## Your instructions
Transcribe the records word for word, beginning with the first line and ending with the line that contains "For every named target in this 350×2576"; include nothing else.

#### Dataset entries ####

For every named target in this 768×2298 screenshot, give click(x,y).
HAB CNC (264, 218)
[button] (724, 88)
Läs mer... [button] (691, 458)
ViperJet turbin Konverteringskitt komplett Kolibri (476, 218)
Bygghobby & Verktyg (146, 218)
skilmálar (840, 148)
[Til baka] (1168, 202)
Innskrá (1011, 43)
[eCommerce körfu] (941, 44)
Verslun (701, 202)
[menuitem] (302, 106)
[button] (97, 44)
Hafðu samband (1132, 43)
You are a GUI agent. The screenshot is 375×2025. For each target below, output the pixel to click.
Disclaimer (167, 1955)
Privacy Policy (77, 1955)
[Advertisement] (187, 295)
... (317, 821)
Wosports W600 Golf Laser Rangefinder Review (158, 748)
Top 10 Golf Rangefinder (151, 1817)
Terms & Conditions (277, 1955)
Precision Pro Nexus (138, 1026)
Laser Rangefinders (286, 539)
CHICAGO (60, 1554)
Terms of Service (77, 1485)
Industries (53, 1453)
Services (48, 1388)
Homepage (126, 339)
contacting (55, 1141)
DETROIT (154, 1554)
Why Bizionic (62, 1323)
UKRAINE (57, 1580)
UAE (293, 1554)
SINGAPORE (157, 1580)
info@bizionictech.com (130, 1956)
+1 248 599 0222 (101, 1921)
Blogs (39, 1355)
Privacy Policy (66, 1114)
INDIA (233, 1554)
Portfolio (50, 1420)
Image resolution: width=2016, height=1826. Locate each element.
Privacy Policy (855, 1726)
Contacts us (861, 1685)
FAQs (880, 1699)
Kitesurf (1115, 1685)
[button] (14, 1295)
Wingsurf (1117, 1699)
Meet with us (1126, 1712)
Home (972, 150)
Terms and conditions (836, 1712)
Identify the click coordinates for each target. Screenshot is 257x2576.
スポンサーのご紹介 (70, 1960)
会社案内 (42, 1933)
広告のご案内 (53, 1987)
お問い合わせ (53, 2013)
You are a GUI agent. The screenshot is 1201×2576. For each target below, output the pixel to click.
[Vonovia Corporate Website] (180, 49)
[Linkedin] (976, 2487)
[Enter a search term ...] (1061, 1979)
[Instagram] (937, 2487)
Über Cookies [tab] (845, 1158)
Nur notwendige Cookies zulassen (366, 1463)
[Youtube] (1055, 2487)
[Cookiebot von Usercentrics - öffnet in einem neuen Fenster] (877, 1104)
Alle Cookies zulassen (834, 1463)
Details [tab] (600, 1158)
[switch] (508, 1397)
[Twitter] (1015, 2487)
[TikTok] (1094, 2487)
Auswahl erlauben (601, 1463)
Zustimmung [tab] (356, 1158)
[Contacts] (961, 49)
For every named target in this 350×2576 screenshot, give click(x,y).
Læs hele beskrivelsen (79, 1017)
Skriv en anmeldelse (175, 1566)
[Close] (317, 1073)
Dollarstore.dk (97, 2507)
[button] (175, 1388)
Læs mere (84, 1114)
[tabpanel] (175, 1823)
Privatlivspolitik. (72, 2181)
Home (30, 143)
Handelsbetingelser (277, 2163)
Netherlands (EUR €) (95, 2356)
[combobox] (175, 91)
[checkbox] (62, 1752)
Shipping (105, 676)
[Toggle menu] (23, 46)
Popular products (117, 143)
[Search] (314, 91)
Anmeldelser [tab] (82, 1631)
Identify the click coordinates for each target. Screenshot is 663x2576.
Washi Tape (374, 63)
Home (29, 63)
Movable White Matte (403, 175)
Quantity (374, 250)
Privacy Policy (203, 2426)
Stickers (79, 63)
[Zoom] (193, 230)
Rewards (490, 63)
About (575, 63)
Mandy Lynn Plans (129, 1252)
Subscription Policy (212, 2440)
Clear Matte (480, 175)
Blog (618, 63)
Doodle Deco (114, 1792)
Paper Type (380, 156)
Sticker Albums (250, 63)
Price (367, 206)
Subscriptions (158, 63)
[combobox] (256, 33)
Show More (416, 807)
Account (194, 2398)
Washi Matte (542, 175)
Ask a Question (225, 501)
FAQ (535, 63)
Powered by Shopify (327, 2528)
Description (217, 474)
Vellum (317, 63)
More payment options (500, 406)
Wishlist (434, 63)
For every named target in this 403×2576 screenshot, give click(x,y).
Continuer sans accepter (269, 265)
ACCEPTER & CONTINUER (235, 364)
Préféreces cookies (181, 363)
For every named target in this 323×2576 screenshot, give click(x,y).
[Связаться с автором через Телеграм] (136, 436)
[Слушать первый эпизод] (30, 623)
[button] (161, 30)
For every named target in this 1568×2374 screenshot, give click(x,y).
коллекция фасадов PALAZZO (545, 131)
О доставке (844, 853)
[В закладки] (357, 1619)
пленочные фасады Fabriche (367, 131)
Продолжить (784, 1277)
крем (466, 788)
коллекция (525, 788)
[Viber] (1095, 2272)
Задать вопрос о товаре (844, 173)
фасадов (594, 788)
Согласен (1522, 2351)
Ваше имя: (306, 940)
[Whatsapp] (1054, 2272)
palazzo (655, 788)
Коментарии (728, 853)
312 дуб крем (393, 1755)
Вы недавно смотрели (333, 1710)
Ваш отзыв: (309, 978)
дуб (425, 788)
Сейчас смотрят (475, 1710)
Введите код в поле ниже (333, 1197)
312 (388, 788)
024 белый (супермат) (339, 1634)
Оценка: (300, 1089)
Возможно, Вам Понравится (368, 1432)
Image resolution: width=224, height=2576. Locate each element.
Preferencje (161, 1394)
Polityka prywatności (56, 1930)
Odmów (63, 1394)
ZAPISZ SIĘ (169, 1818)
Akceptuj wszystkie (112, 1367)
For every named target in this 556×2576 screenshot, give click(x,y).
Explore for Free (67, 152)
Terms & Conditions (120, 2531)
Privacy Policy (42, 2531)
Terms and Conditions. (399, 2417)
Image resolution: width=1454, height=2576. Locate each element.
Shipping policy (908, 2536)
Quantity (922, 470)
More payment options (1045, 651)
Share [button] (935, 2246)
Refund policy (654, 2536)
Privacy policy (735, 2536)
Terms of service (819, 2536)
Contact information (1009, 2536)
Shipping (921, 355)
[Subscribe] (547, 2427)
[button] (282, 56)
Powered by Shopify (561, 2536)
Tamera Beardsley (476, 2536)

####

## Result of the task
For every named target in this 768×2298 screenshot, give click(x,y).
HAB CNC (264, 218)
[button] (724, 88)
Läs mer... [button] (691, 458)
ViperJet turbin Konverteringskitt komplett Kolibri (476, 218)
Bygghobby & Verktyg (146, 218)
skilmálar (840, 148)
[Til baka] (1168, 202)
Innskrá (1011, 43)
[eCommerce körfu] (941, 44)
Verslun (701, 202)
[menuitem] (302, 106)
[button] (97, 44)
Hafðu samband (1132, 43)
You are a GUI agent. The screenshot is 375×2025. For each target below, output the pixel to click.
Disclaimer (167, 1955)
Privacy Policy (77, 1955)
[Advertisement] (187, 295)
... (317, 821)
Wosports W600 Golf Laser Rangefinder Review (158, 748)
Top 10 Golf Rangefinder (151, 1817)
Terms & Conditions (277, 1955)
Precision Pro Nexus (138, 1026)
Laser Rangefinders (286, 539)
CHICAGO (60, 1554)
Terms of Service (77, 1485)
Industries (53, 1453)
Services (48, 1388)
Homepage (126, 339)
contacting (55, 1141)
DETROIT (154, 1554)
Why Bizionic (62, 1323)
UKRAINE (57, 1580)
UAE (293, 1554)
SINGAPORE (157, 1580)
info@bizionictech.com (130, 1956)
+1 248 599 0222 (101, 1921)
Blogs (39, 1355)
Privacy Policy (66, 1114)
INDIA (233, 1554)
Portfolio (50, 1420)
Image resolution: width=2016, height=1826. Locate each element.
Privacy Policy (855, 1726)
Contacts us (861, 1685)
FAQs (880, 1699)
Kitesurf (1115, 1685)
[button] (14, 1295)
Wingsurf (1117, 1699)
Meet with us (1126, 1712)
Home (972, 150)
Terms and conditions (836, 1712)
Identify the click coordinates for each target. Screenshot is 257x2576.
スポンサーのご紹介 (70, 1960)
会社案内 (42, 1933)
広告のご案内 (53, 1987)
お問い合わせ (53, 2013)
You are a GUI agent. The screenshot is 1201×2576. For each target below, output the pixel to click.
[Vonovia Corporate Website] (180, 49)
[Linkedin] (976, 2487)
[Enter a search term ...] (1061, 1979)
[Instagram] (937, 2487)
Über Cookies [tab] (845, 1158)
Nur notwendige Cookies zulassen (366, 1463)
[Youtube] (1055, 2487)
[Cookiebot von Usercentrics - öffnet in einem neuen Fenster] (877, 1104)
Alle Cookies zulassen (834, 1463)
Details [tab] (600, 1158)
[switch] (508, 1397)
[Twitter] (1015, 2487)
[TikTok] (1094, 2487)
Auswahl erlauben (601, 1463)
Zustimmung [tab] (356, 1158)
[Contacts] (961, 49)
For every named target in this 350×2576 screenshot, give click(x,y).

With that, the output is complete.